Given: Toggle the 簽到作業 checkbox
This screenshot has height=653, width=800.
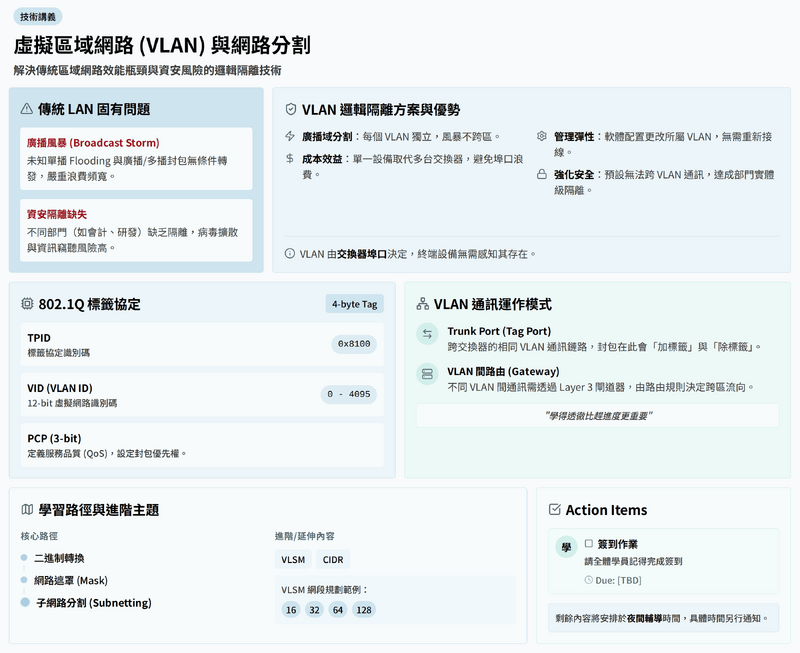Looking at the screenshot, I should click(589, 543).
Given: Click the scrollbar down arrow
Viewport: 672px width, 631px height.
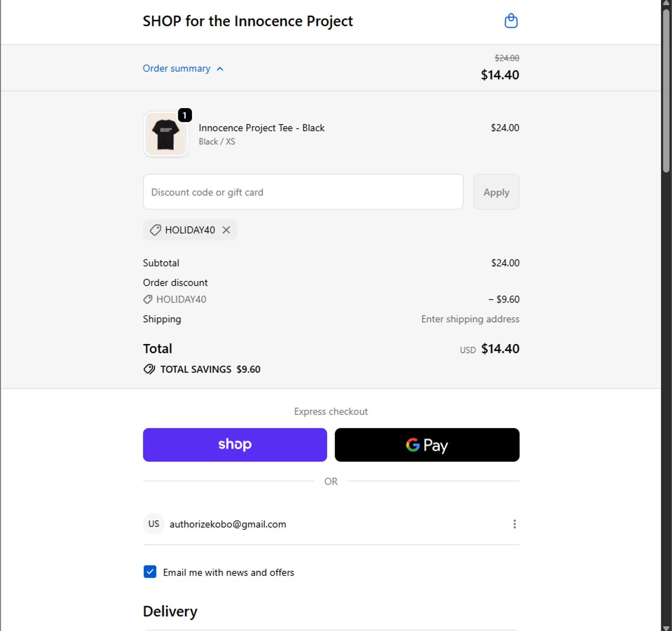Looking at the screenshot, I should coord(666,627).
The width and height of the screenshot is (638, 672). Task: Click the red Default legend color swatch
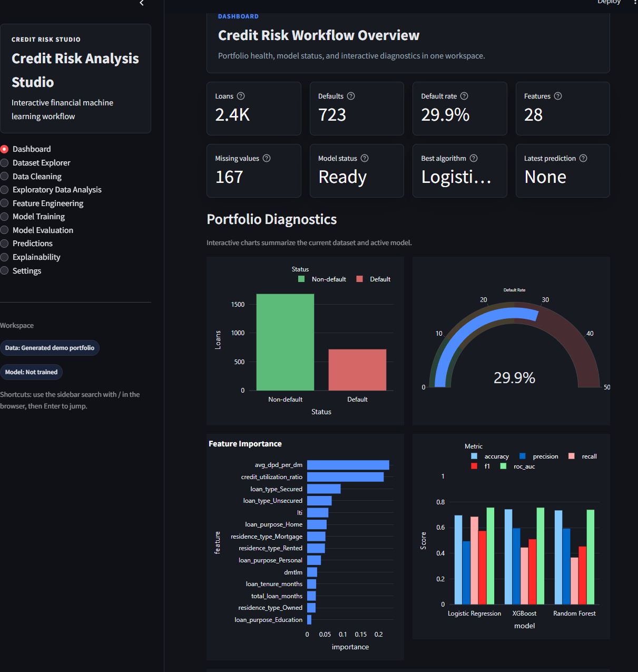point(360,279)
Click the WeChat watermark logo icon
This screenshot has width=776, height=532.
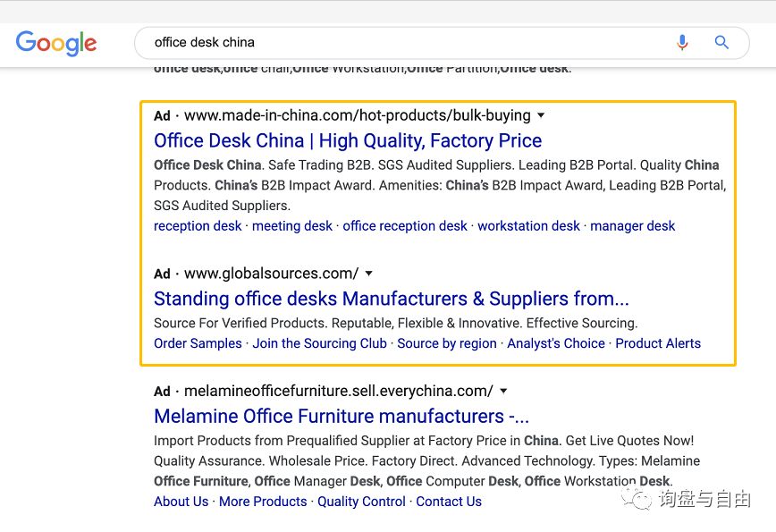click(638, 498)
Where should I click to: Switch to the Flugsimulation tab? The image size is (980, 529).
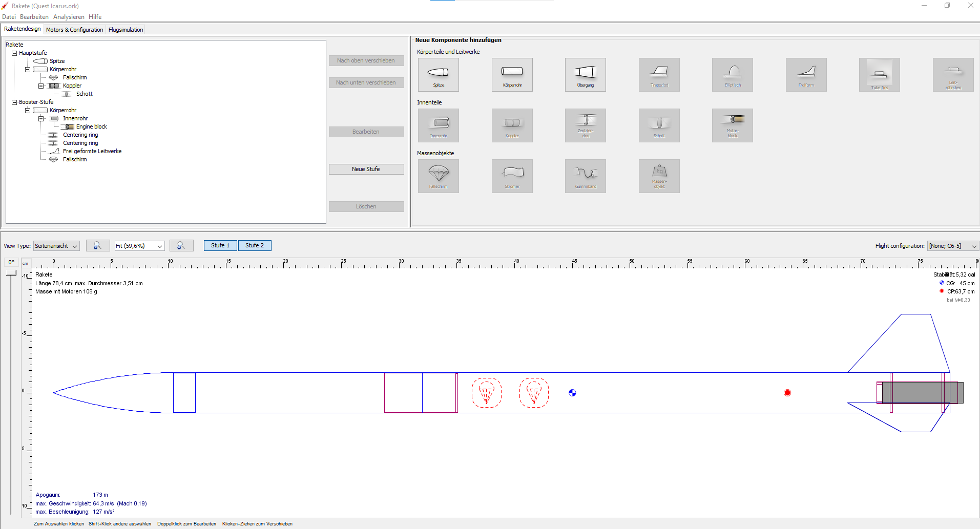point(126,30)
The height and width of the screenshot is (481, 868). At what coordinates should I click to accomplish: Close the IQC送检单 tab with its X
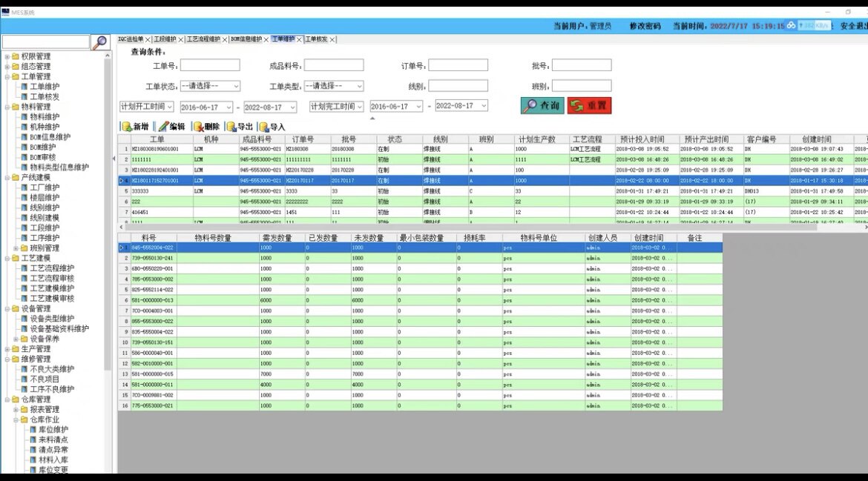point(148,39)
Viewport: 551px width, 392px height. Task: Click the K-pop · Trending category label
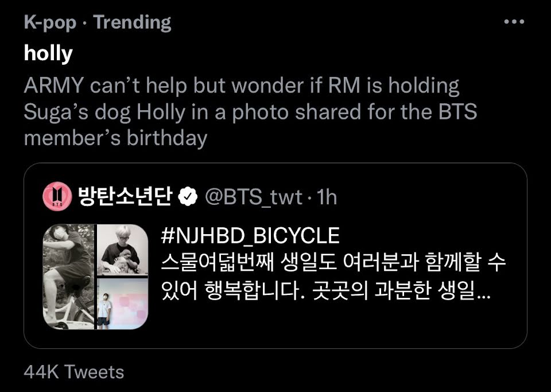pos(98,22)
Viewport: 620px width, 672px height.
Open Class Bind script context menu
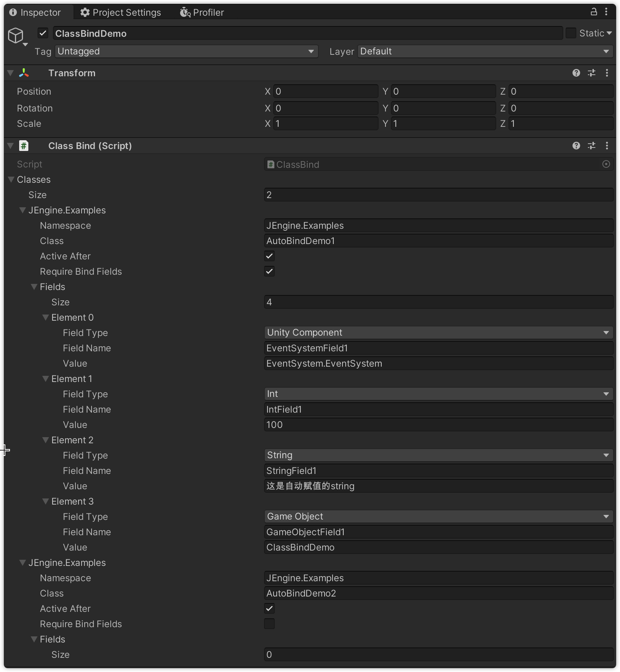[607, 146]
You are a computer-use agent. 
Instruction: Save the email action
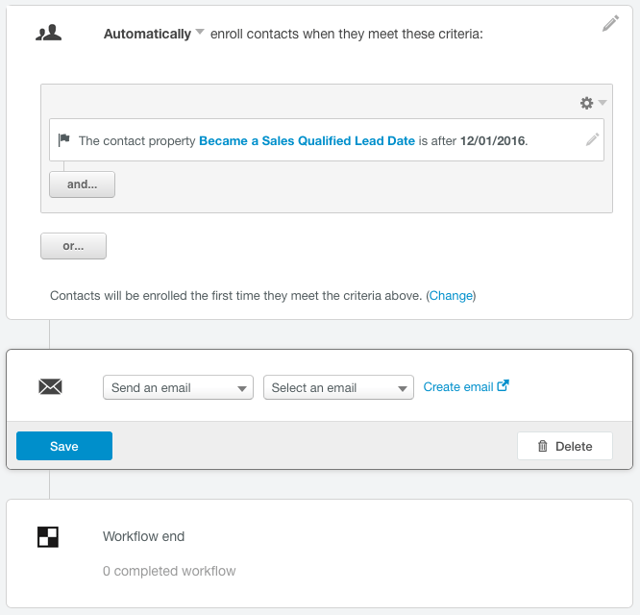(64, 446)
━━━━━━━━━━━━━━━━━━━━━━━━━━━━━━
(Work to complete):
Without including any pictures, print all of the material exactly as given.

(Written solution):
Given: Toggle the 簽到作業 checkbox
This screenshot has height=653, width=800.
Looking at the screenshot, I should click(589, 543).
Given: Click the scrollbar down arrow
Viewport: 672px width, 631px height.
Looking at the screenshot, I should coord(666,627).
The width and height of the screenshot is (638, 672). Task: Click the red Default legend color swatch
point(360,279)
Click the WeChat watermark logo icon
This screenshot has width=776, height=532.
click(638, 498)
Where should I click to: Switch to the Flugsimulation tab? The image size is (980, 529).
point(126,30)
The height and width of the screenshot is (481, 868). At what coordinates should I click to accomplish: Close the IQC送检单 tab with its X
point(148,39)
Viewport: 551px width, 392px height. Task: Click the K-pop · Trending category label
pos(98,22)
Viewport: 620px width, 672px height.
Open Class Bind script context menu
[607, 146]
You are a computer-use agent. 
Instruction: Save the email action
(64, 446)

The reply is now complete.